Fran was quiet for a moment, then she said, “The thing is, a mystery fell into my lap the other day. And I’m completely baffled by it.”
“We’d love to help,” offered Violet. And the others nodded eagerly.
Fran smiled gratefully. “I’ll tell you about it after dinner,” she promised. “But right now, it’s time to introduce you to the runaway ghost.”
The Aldens looked at one another in amazement. Were they about to meet a real ghost?
Henry, Jessie, Violet and Benny followed Fran into a cozy living room that looked out on Cedar Creek. Fresh flowers in colorful vases had been placed on every table. A sunny-yellow couch and buttercup-patterned chairs were grouped together invitingly around a large stone fireplace.
“What a pretty room,” Jessie said admiringly.
“Thank you, Jessie,” Fran smiled. “It’s my favorite spot in the house.”
“Oh, a painting of Shadowbox!” Violet said in surprise.
The other Aldens followed her gaze to the picture hanging above the fireplace. It was a peaceful summer scene with the stone house peeking out from among the trees. Nearby, a black-and-white cow grazed lazily in the late afternoon shadows.
“Meet the runaway ghost!” Fran gestured to the painting with a big sweep of her arm.
The Aldens looked at one another in confusion. Before they had a chance to ask any questions, Fran spoke again.
“It’s wonderful, don’t you think?” She sounded proud.
“It’s a lovely painting,” Jessie said, “but where’s the runaway ghost?”
Henry added, “All I see is Shadowbox.”
“Oh?” Fran lifted an eyebrow. “Perhaps there’s something you’re missing.”
Henry looked again. “You can’t mean … the cow?”
Nodding, Fran brushed a wisp of silver hair back from her face. “Her name was Buttercup. But she’s known as the runaway ghost.”

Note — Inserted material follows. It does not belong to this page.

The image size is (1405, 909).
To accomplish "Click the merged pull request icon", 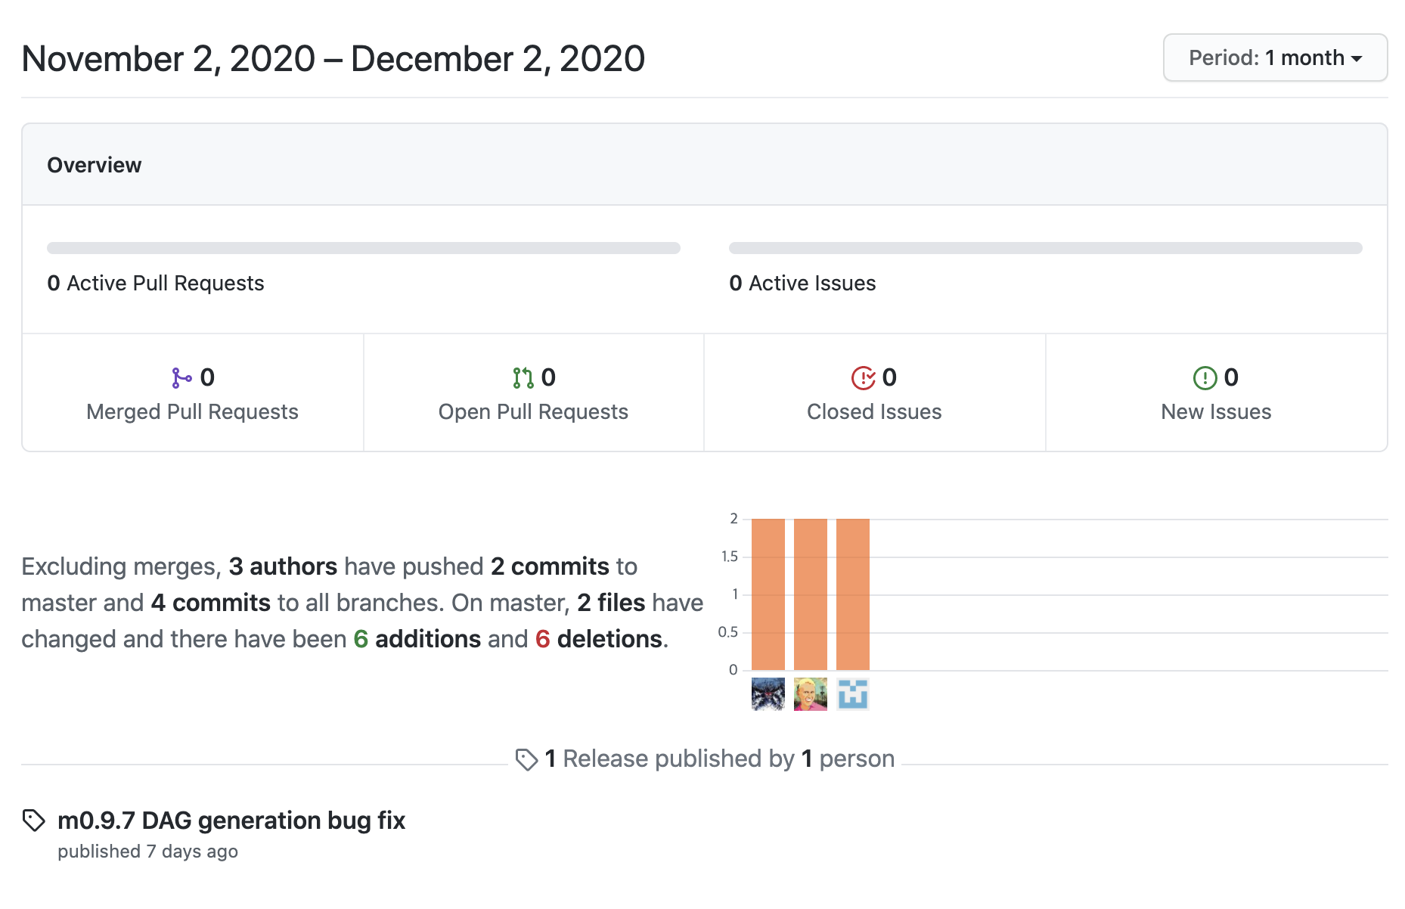I will (181, 377).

The children were so surprised by Fran’s words, they were speechless. Was the family ghost really a black-and-white cow? Jessie noticed a shiny brass plaque attached to the picture frame. Sure enough, the title of the painting was
The Runaway Ghost.
“Buttercup’s story begins many years ago,” Fran said, making herself comfortable on the couch, “back when Shadowbox was still part of a big farm.”
“This was once a farm?” Benny asked in surprise.

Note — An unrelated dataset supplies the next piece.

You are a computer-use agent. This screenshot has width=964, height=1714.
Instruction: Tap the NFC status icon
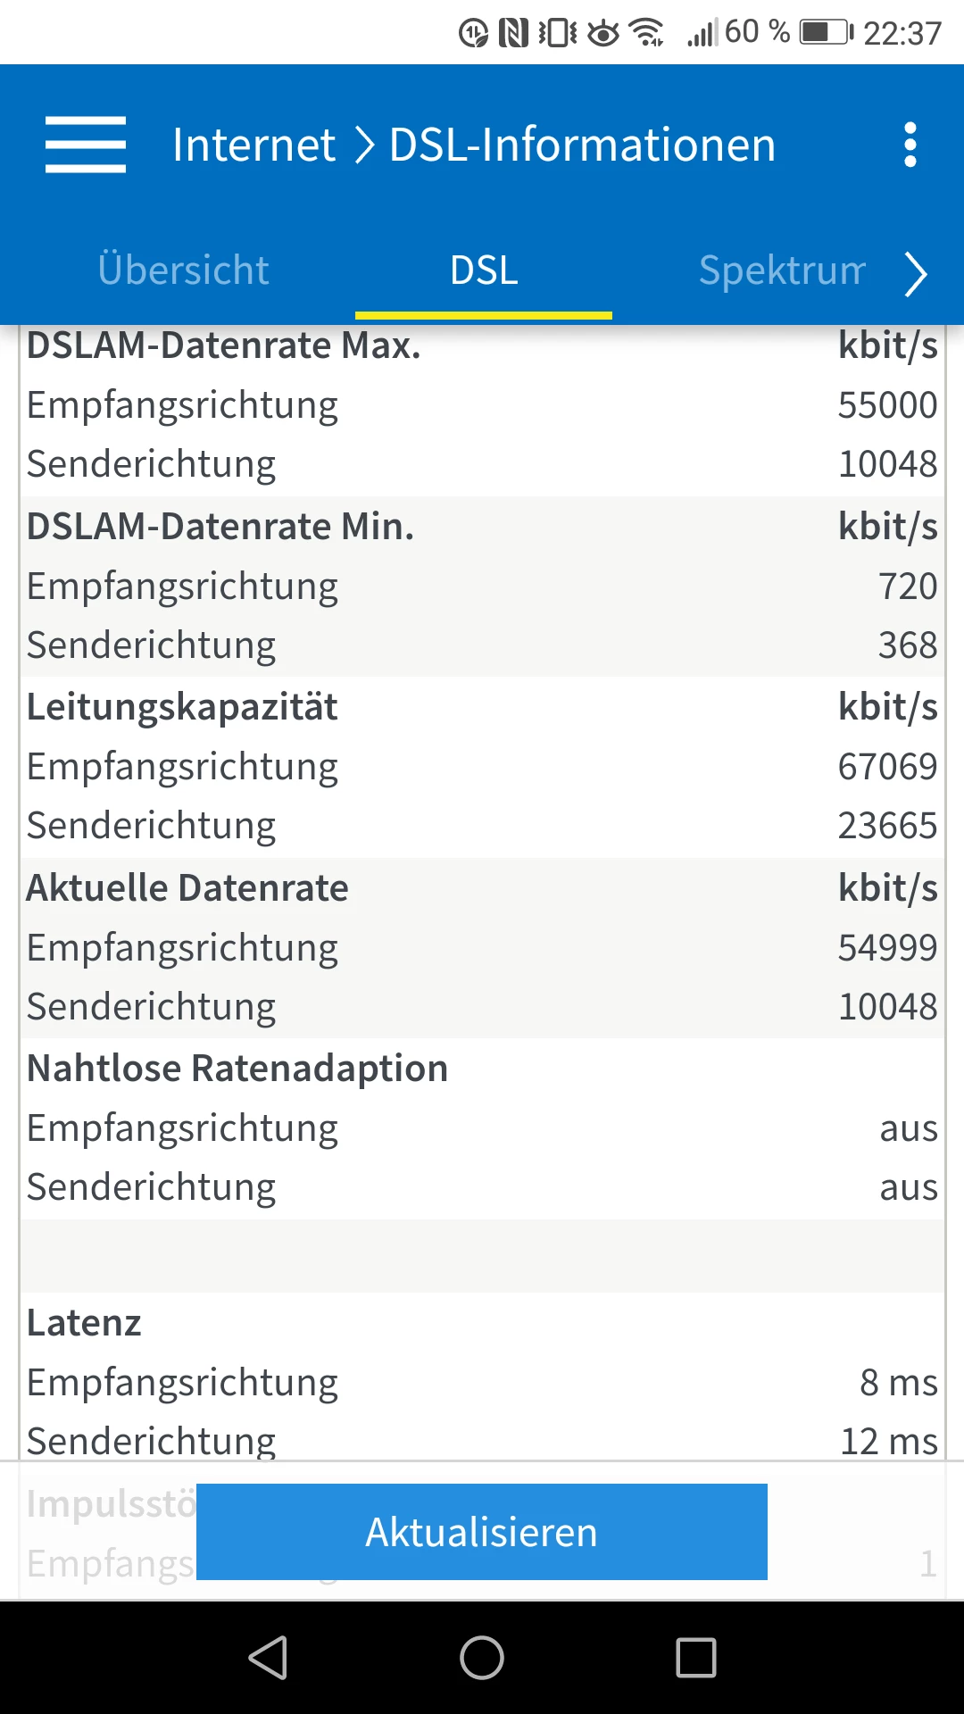[x=513, y=33]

“Yes, indeed!” Fran told him. “My great-great-grandparents, Selden and Anne Gorton, started the farm back in the 1850s. They raised cows here for many, many years.”
Benny looked puzzled. “What happened to it?” he wanted to know. “The farm, I mean.”
“Selden and Anne’s grandchildren decided not to be farmers. They sold off the land in bits and pieces. Now there’s only Shadowbox and the lawns around it.” A sad smile crossed Fran’s face.
“Was Buttercup one of Selden and Anne’s cows?” asked Jessie.